Saturday, November 16, 2019

Toronto International Festival of Authors’ Small Press Market (part four,


[Gap Riot Press (my table faced the back of theirs)] 

See my first post on what I collected at the fair, here; and my second post here; and my third post here. Just how much did I even collect at this fair that you missed out on? There were so many things! And I am totally going to keep pushing these two other fairs: TODAY’S MEET THE PRESSES IN TORONTO and the 25th anniversary event for our own ottawa small press book fair nextweekend, on November 23rd (and pre-fair reading the night prior). I will see you at one of these events, at least, right? I mean: how can you resist such small press marvelousness?

Ottawa/Burlington ON: Part of what I’ve found intriguing about Ottawa poet nina jane drystek’s work over the past couple of years has been realizing the wide range of experimentation and formal/stylistic shifts she’s been exploring. I think it was Chris Johnson who had pointed it out to me, how one can’t necessarily get a handle on drystek’s ongoing work due to the wild, experimental shifts from prose to lyric to visual to sound: she refuses, it would appear, to hold to the same structures for too long, more interested in exploration than positioning. One of her latest publications is knewro suite (Simulacrum Press, 2019), a triptych of works for multiple voices: “wokern 3vs, kewro suite part one [ three voices ],” “krownervs, knewro suite part two [ two voices ]” and “3 noks werv, knewro suite part three [ three voices ].” From the first to the third piece, the three threads exist separately but concurrently, weave into each other, and then exist, again, side by side but with short breaks of breath and space.

drystek has been working with Ottawa poet jwcurry for a while now through the most recent incarnation of his ongoing Messagio Galore sound poetry ensemble [see my report on an earlier incarnation of such here], and curry is great for bringing people out of themselves, as well as encouraging participants to bring new, original works to the group for potential inclusion. One thing I know, also, is how curry has discussed the difficulty, as well as the openness, of attempting notation for sound works, given the lack (perhaps deliberately so, in some cases) of any kind of standardization in sound poetry notational symbols (I suspect even to attempt such a structure might be near-impossible, although not completely impossible). The lack of such a standardization means that different performers might perform even a singular piece entirely differently. I would be interested in hearing this work performed, not only once, but multiple times, and listening to hear both the differences, and the potential repetitions between performances.

Vancouver BC/Toronto ON: Vancouver writer, artist and editor (including for The Capilano Review) Matea Kulić’s second chapbook, following Frau. L (Perro Verlag Books by Artists, 2016), is PAPER WORK (Anstruther Press, 2019). PAPER WORK is an assemblage of short clever pieces that play with formality, paperwork and perspective, turning the daily grind of office labour into something that concurrently twists into the directly surreal and absurd, even if just by speaking plainly of what has long been taken for granted.

Weather [Drafts]

By the time you arrive back at the office your feet are soaked.
The sky—verging
opened up on top of you.
At your desk, the big left toe peeled off the right sock, the big right toe peeled off the left.

◆ Written task 1 ◆
Reproduce the entries verbatim, starting at the line that contains "Find the location" and ending with the last line of the entries. Omit the pictures.

◆ Provided data ◆

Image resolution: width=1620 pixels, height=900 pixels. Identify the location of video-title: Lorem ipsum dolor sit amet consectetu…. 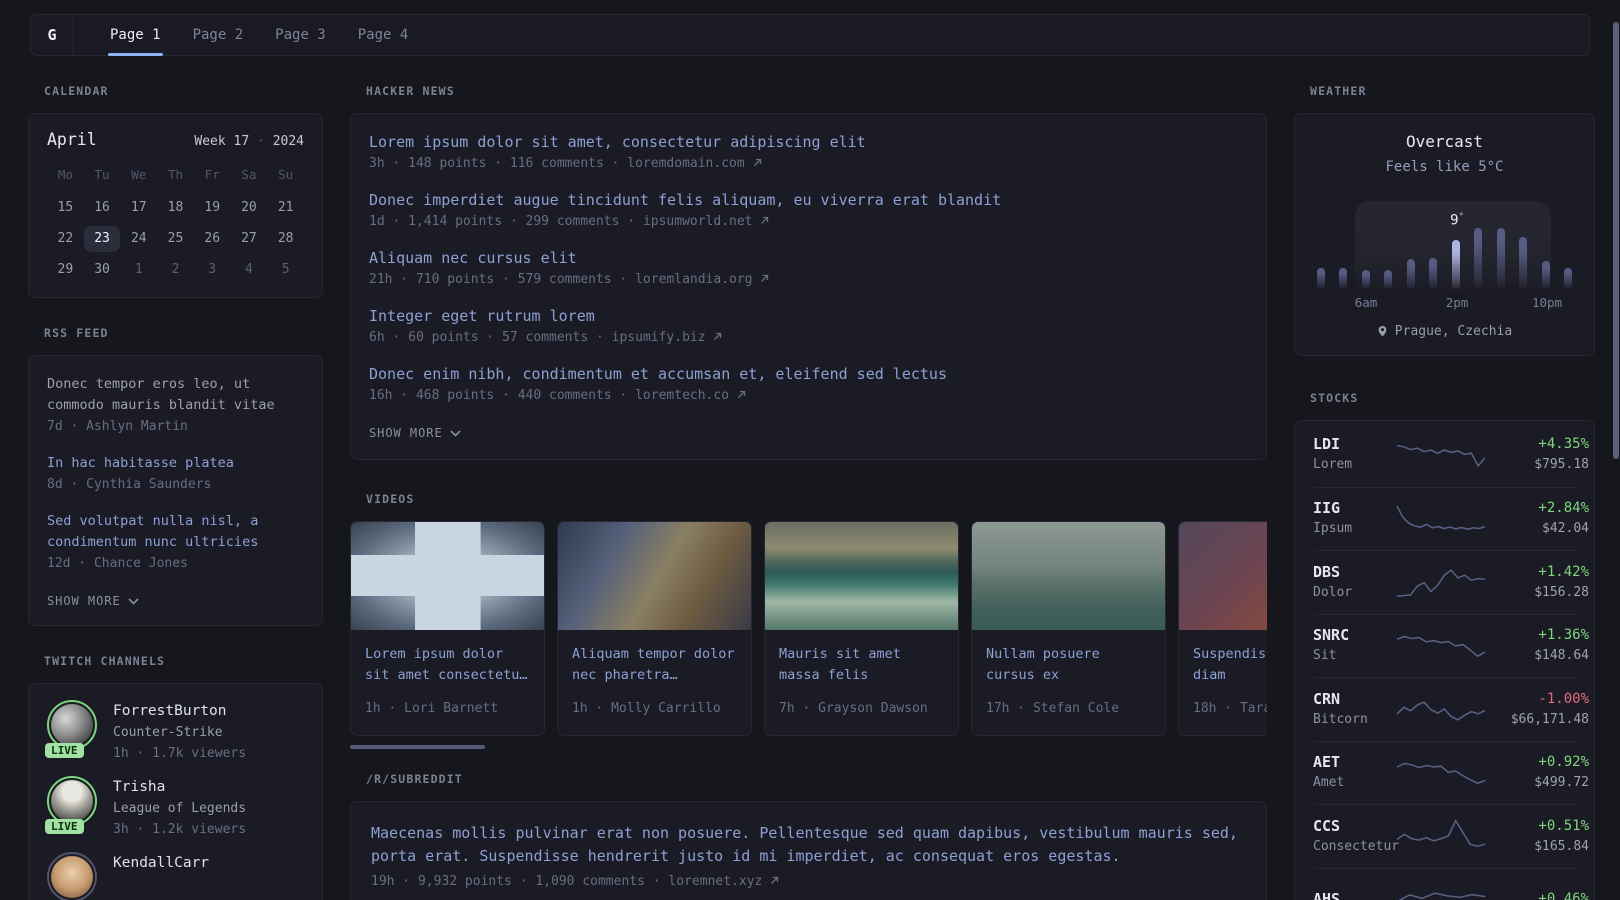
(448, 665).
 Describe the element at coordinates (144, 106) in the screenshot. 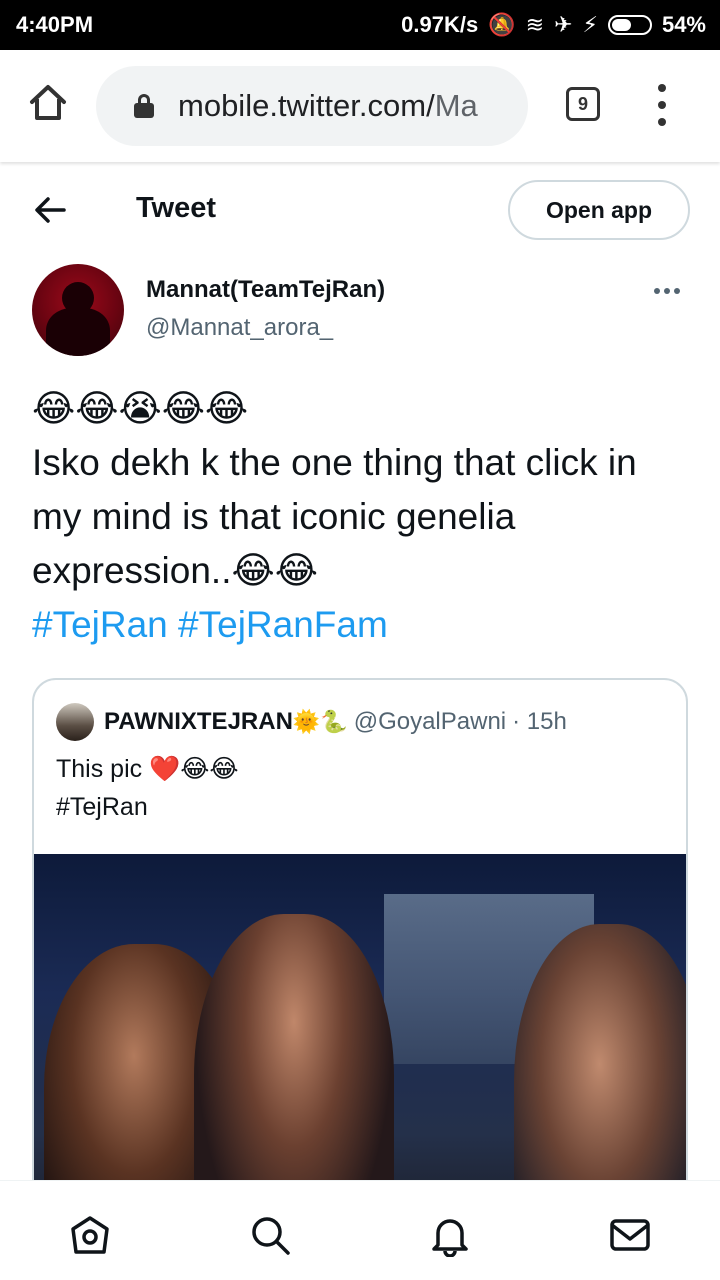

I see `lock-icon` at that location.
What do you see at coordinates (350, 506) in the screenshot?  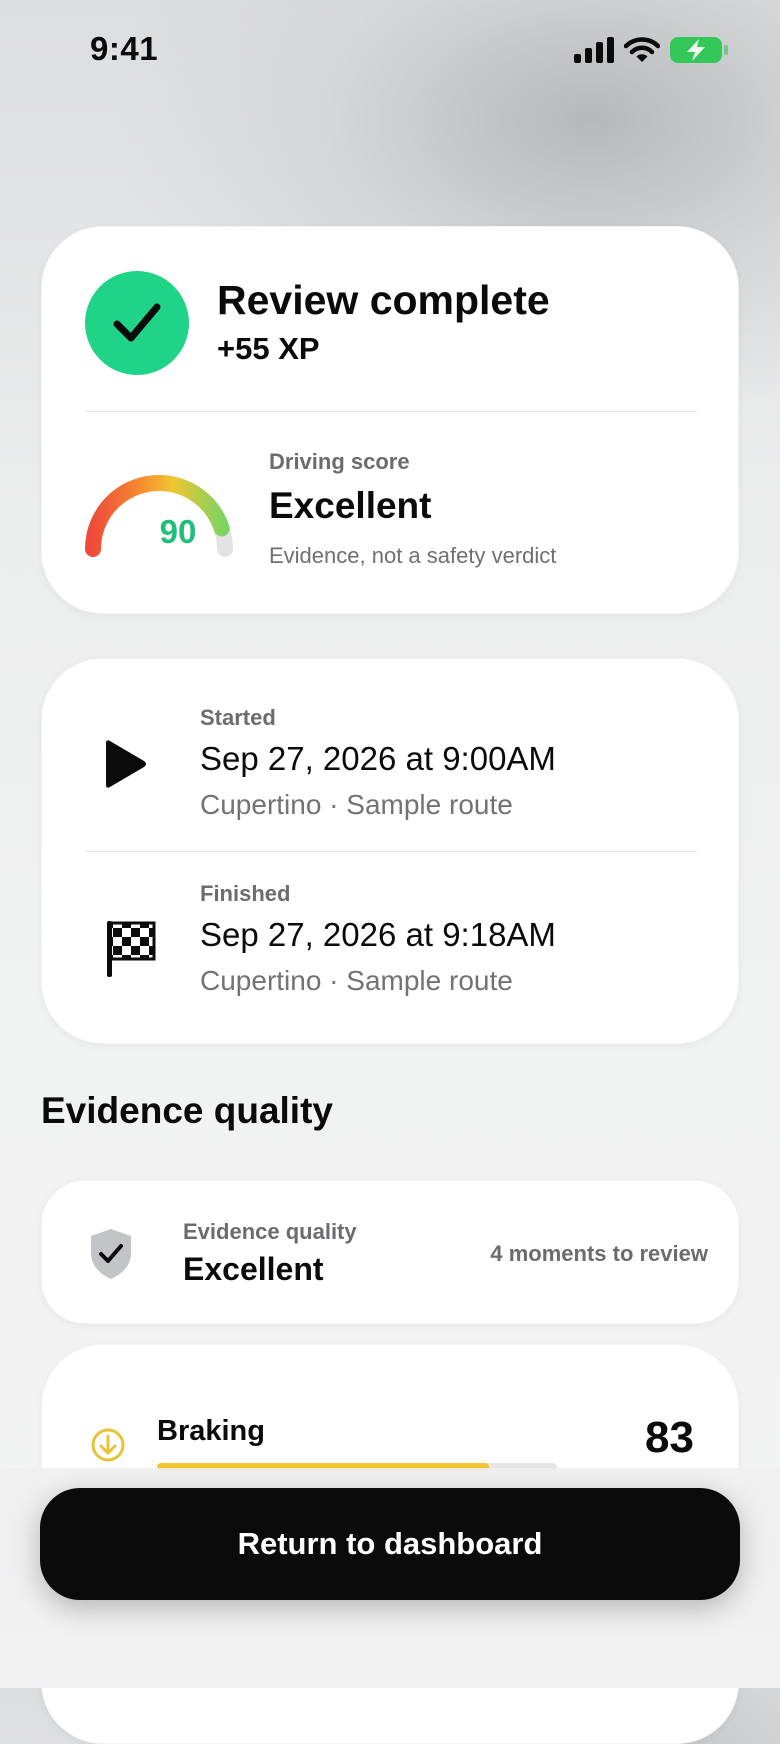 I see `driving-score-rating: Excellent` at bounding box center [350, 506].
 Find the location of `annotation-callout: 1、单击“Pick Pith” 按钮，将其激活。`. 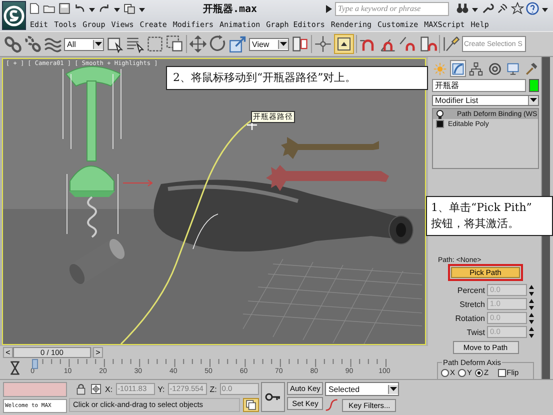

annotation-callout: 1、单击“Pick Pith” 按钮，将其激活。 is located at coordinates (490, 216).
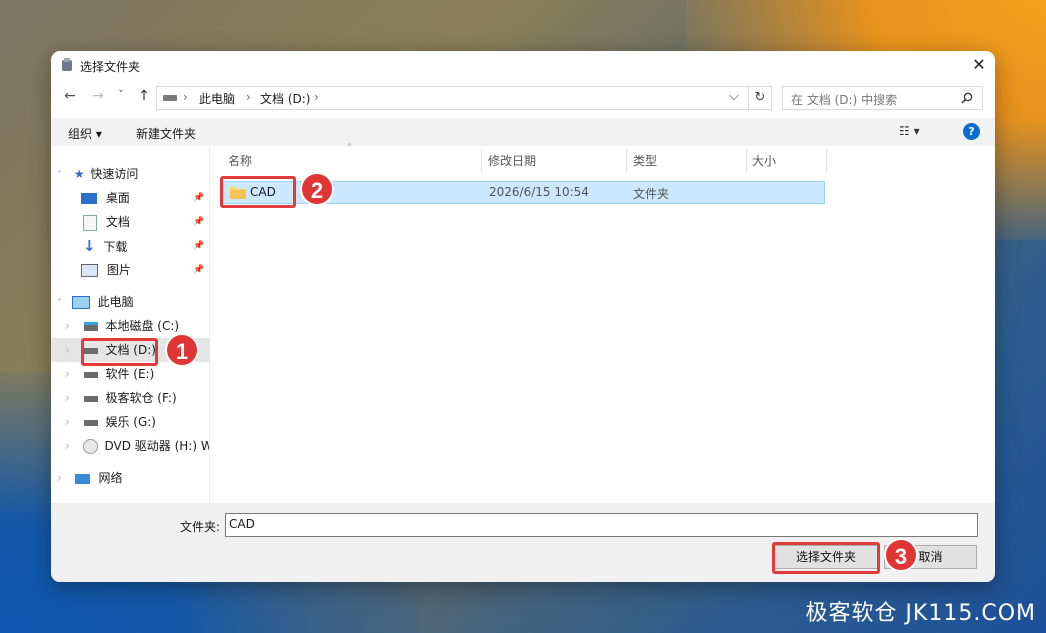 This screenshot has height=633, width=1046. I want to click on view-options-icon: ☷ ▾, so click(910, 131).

◆ Written task 2 ◆
In the small press post, which press published Matea Kulić's chapbook PAPER WORK?

◆ Your response 1 ◆
 Find the location of `annotation-callout: 1、单击“Pick Pith” 按钮，将其激活。`. 

annotation-callout: 1、单击“Pick Pith” 按钮，将其激活。 is located at coordinates (490, 216).
 This screenshot has height=633, width=1046. I want to click on view-options-icon: ☷ ▾, so click(910, 131).

◆ Your response 2 ◆
Anstruther Press, in 2019.